==== Exercise input

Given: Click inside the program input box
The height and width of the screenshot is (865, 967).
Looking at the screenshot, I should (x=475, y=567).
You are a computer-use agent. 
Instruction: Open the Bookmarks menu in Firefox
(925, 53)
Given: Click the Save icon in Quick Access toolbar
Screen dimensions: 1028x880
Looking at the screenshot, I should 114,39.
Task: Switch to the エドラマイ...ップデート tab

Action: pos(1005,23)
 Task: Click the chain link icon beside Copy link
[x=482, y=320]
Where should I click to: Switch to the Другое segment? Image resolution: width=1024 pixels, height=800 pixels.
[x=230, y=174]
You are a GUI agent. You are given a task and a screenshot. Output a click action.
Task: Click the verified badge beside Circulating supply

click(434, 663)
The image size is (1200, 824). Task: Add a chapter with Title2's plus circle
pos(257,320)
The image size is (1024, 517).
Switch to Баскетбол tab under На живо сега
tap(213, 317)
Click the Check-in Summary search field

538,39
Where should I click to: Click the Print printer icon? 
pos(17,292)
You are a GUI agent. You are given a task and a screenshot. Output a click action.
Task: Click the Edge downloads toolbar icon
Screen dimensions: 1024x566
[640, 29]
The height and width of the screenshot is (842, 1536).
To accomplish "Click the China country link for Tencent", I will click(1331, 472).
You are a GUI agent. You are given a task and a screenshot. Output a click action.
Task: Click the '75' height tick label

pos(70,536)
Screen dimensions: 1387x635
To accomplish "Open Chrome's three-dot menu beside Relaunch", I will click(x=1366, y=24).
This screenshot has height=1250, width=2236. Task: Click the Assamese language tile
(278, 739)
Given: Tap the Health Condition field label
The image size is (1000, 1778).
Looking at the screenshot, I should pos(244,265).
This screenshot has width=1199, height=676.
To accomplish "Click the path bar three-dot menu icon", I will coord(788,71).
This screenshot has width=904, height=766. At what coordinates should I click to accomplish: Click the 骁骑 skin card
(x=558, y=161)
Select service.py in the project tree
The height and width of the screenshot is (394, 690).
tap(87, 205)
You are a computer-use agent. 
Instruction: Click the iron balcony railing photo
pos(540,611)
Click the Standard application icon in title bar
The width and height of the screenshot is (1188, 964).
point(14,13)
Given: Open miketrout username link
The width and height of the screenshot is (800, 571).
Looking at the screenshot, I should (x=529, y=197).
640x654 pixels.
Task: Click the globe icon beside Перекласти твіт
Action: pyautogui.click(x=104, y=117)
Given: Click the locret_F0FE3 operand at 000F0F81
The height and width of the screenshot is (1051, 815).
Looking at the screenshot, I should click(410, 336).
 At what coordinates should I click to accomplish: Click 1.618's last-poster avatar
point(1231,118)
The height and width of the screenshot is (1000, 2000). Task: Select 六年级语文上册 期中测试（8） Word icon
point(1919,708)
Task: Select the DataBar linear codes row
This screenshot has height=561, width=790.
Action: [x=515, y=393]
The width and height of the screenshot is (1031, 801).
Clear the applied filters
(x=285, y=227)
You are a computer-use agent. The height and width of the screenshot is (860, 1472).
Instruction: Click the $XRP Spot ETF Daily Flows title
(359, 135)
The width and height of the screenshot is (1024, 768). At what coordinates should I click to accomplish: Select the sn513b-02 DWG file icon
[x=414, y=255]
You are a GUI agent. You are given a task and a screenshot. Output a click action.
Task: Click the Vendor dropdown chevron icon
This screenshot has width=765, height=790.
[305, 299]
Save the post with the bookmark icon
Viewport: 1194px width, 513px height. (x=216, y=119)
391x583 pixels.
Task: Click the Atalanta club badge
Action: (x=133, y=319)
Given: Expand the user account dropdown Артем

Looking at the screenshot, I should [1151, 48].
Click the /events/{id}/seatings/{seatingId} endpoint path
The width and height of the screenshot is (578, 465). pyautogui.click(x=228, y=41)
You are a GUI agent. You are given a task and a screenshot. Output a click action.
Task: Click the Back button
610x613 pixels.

========

Here, the records must be output exactly and in full.

### Expected output
Given: Click inside the program input box
The height and width of the screenshot is (865, 967).
Looking at the screenshot, I should (x=475, y=567).
You are a computer-use agent. 
Instruction: Open the Bookmarks menu in Firefox
(925, 53)
Given: Click the Save icon in Quick Access toolbar
Screen dimensions: 1028x880
Looking at the screenshot, I should 114,39.
Task: Switch to the エドラマイ...ップデート tab

Action: pos(1005,23)
 Task: Click the chain link icon beside Copy link
[x=482, y=320]
Where should I click to: Switch to the Другое segment? Image resolution: width=1024 pixels, height=800 pixels.
[x=230, y=174]
You are a GUI agent. You are given a task and a screenshot. Output a click action.
Task: Click the verified badge beside Circulating supply

click(434, 663)
The image size is (1200, 824). Task: Add a chapter with Title2's plus circle
pos(257,320)
The image size is (1024, 517).
Switch to Баскетбол tab under На живо сега
tap(213, 317)
Click the Check-in Summary search field

538,39
Where should I click to: Click the Print printer icon? 
pos(17,292)
You are a GUI agent. You are given a task and a screenshot. Output a click action.
Task: Click the Edge downloads toolbar icon
Screen dimensions: 1024x566
[640, 29]
The height and width of the screenshot is (842, 1536).
To accomplish "Click the China country link for Tencent", I will click(1331, 472).
You are a GUI agent. You are given a task and a screenshot. Output a click action.
Task: Click the '75' height tick label

pos(70,536)
Screen dimensions: 1387x635
To accomplish "Open Chrome's three-dot menu beside Relaunch", I will click(x=1366, y=24).
This screenshot has height=1250, width=2236. Task: Click the Assamese language tile
(278, 739)
Given: Tap the Health Condition field label
The image size is (1000, 1778).
Looking at the screenshot, I should pos(244,265).
This screenshot has width=1199, height=676.
To accomplish "Click the path bar three-dot menu icon", I will coord(788,71).
This screenshot has width=904, height=766. At what coordinates should I click to accomplish: Click the 骁骑 skin card
(x=558, y=161)
Select service.py in the project tree
The height and width of the screenshot is (394, 690).
tap(87, 205)
You are a computer-use agent. 
Instruction: Click the iron balcony railing photo
pos(540,611)
Click the Standard application icon in title bar
The width and height of the screenshot is (1188, 964).
point(14,13)
Given: Open miketrout username link
The width and height of the screenshot is (800, 571).
Looking at the screenshot, I should (x=529, y=197).
640x654 pixels.
Task: Click the globe icon beside Перекласти твіт
Action: pyautogui.click(x=104, y=117)
Given: Click the locret_F0FE3 operand at 000F0F81
The height and width of the screenshot is (1051, 815).
Looking at the screenshot, I should click(410, 336).
 At what coordinates should I click to accomplish: Click 1.618's last-poster avatar
point(1231,118)
The height and width of the screenshot is (1000, 2000). Task: Select 六年级语文上册 期中测试（8） Word icon
point(1919,708)
Task: Select the DataBar linear codes row
This screenshot has height=561, width=790.
Action: [x=515, y=393]
The width and height of the screenshot is (1031, 801).
Clear the applied filters
(x=285, y=227)
You are a computer-use agent. The height and width of the screenshot is (860, 1472).
Instruction: Click the $XRP Spot ETF Daily Flows title
(359, 135)
The width and height of the screenshot is (1024, 768). At what coordinates should I click to accomplish: Select the sn513b-02 DWG file icon
[x=414, y=255]
You are a GUI agent. You are given a task and a screenshot. Output a click action.
Task: Click the Vendor dropdown chevron icon
This screenshot has width=765, height=790.
[305, 299]
Save the post with the bookmark icon
Viewport: 1194px width, 513px height. (x=216, y=119)
391x583 pixels.
Task: Click the Atalanta club badge
Action: (x=133, y=319)
Given: Expand the user account dropdown Артем

Looking at the screenshot, I should [1151, 48].
Click the /events/{id}/seatings/{seatingId} endpoint path
The width and height of the screenshot is (578, 465). pyautogui.click(x=228, y=41)
You are a GUI agent. You are given a task and a screenshot. Output a click action.
Task: Click the Back button
610x613 pixels.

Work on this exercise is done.